### PASSAGE SHOWN
Segment Open
How have your pedagogical beliefs changed about the teaching of English?
When I taught, a huge percentage of writing would always be about literature. Today, I think we want to expand that. Students should also develop the skill of rhetorical analysis by reading wonderful essays from Montaigne to the opinion page of The New York Times. Students should understand how those writers craft their arguments - this is what the writing portion of redesigned SAT is asking for. We do not want to wait until 11th grade to teach this kind of writing; rather, fourth graders should look at pieces and ask: How is it organized? How does it appeal to the reader’s emotions? What is the argument?
Do you have any new tips for teachers to get their students writing more?
Good teachers are master tricksters. A teacher could first ask his students to write three one-page papers. Then, ask students to select only the best one to be graded and submit it with a note explaining why. Deciding which writing is best for themselves is a good skill for students to develop. Ultimately, teachers need to find ways to multiply themselves.
In the book, you suggest leveraging computer-based tools as one “strategy for survival.” What are the limitations?
The auto-feedback tools are so much more sophisticated now. However, machine-driven tools only work on a pre-set body of work, not if you are teaching an idiosyncratic topic or book. Also, philosophically you think, “Wow, am I teaching kids to write for a machine?” I have taught very smart kids who could memorize, but in the meantime I would rather shoot for the moon, have students take real risks and do things that are extraordinary.
I taught AP Literature forever, and I never focused on teaching how to figure out particular distractors or drilling literature terms. Maybe fewer of my students scored 5s on the exam, but I know that in the end every kid cared about reading. My former students, some of them now in their forties, still keep in touch to tell me that. You could spend 15 years distorting classroom instruction to solely prepare students for tests, but you will never will teach a kid to love to write and read.
Do you have any New Year’s resolutions?
Segment Closed
### DATA PROVIDED
Segment Open
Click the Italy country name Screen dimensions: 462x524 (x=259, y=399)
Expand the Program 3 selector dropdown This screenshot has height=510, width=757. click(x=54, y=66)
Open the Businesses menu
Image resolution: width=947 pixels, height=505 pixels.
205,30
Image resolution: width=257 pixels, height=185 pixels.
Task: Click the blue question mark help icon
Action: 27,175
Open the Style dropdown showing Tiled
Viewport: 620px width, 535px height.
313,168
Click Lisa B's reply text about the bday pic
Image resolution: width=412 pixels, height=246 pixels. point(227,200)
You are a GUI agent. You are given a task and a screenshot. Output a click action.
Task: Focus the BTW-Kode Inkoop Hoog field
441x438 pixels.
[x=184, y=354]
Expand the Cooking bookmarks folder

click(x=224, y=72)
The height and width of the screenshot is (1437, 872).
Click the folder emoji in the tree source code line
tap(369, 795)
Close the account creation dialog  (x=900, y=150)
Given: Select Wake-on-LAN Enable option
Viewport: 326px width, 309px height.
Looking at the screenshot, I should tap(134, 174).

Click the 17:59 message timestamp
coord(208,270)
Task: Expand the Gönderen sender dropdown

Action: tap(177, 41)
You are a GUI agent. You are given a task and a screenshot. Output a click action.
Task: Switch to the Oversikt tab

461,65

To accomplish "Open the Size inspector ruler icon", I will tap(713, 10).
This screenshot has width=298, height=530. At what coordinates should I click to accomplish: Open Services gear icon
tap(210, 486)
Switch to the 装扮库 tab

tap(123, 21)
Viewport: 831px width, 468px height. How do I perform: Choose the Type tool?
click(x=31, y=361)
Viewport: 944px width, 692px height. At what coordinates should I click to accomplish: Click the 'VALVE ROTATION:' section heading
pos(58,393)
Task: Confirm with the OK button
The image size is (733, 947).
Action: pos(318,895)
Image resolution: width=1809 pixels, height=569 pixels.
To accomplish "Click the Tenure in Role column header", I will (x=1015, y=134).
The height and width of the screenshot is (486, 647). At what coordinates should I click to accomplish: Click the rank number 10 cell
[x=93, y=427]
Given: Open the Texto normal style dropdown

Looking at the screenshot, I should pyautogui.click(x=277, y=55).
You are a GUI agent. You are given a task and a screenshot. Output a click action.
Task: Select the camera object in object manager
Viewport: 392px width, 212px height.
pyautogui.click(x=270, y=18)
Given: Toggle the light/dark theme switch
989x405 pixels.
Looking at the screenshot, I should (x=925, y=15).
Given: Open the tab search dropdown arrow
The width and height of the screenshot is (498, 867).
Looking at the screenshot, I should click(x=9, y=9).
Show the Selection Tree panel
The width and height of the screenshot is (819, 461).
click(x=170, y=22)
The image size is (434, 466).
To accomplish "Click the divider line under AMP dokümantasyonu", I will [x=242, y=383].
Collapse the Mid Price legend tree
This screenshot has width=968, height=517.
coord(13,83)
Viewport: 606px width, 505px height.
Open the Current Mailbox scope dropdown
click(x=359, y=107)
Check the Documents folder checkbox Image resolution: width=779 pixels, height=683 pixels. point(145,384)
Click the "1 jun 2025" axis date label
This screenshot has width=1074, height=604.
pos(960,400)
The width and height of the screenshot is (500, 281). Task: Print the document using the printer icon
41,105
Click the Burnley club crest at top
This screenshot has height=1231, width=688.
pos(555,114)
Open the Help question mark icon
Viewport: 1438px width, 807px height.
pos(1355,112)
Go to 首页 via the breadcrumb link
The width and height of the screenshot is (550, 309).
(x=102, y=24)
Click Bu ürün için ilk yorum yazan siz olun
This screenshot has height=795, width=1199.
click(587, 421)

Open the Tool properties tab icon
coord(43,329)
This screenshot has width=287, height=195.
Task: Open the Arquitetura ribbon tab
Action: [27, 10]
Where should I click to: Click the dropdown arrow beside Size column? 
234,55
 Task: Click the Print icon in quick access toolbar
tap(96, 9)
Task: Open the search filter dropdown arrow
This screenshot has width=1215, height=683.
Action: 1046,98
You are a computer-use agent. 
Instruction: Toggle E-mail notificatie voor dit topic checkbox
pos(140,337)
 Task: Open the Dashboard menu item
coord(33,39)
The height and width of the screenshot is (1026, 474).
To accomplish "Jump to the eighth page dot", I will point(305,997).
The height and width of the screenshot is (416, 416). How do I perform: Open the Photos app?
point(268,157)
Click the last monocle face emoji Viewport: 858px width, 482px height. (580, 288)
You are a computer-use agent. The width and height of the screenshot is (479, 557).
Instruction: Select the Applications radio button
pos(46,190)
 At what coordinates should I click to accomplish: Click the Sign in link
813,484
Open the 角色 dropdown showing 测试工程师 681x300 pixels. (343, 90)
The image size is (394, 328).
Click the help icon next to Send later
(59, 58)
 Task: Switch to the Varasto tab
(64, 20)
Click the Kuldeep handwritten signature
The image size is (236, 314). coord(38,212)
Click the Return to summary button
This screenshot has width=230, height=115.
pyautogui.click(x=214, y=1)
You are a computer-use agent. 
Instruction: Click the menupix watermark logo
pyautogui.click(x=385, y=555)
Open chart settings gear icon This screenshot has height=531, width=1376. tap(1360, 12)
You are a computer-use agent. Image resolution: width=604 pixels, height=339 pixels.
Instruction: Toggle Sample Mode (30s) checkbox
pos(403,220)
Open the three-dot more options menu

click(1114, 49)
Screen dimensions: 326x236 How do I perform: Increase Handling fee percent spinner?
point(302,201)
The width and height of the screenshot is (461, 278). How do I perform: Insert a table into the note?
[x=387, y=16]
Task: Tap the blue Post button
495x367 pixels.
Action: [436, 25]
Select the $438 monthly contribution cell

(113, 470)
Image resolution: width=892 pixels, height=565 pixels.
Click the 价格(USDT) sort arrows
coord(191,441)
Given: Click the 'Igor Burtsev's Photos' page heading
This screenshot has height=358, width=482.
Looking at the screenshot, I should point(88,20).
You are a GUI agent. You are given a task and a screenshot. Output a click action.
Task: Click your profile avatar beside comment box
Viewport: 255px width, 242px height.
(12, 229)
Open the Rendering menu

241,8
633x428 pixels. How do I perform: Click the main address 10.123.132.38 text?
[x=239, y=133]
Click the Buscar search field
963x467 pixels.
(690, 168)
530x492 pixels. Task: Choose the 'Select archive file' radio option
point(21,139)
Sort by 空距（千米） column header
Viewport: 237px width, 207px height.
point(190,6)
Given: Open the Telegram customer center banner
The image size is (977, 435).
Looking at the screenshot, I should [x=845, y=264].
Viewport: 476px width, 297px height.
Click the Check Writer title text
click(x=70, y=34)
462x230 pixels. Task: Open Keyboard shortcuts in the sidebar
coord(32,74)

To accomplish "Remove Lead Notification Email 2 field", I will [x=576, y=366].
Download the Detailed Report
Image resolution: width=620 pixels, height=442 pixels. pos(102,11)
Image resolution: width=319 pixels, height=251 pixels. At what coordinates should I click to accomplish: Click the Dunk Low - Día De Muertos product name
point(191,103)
Segment Closed
### LIST OF TASKS
**A)** Rewrite the paragraph in the interview on teaching writing that begins "Good teachers are master tricksters" as a short bulleted list that keeps its main facts.
**B)** Quote the interview on teaching writing from "How have your" to "students writing more?".

### OUTPUTS FOR THE TASKS
**A)**
- Good teachers are master tricksters.
- A teacher can have students write three one-page papers.
- Students then pick only their best one to be graded and submit it with a note explaining why.
- Choosing their own best writing is a useful skill for students.
- Teachers ultimately need ways to multiply themselves.

**B)**
How have your pedagogical beliefs changed about the teaching of English?
When I taught, a huge percentage of writing would always be about literature. Today, I think we want to expand that. Students should also develop the skill of rhetorical analysis by reading wonderful essays from Montaigne to the opinion page of The New York Times. Students should understand how those writers craft their arguments - this is what the writing portion of redesigned SAT is asking for. We do not want to wait until 11th grade to teach this kind of writing; rather, fourth graders should look at pieces and ask: How is it organized? How does it appeal to the reader’s emotions? What is the argument?
Do you have any new tips for teachers to get their students writing more?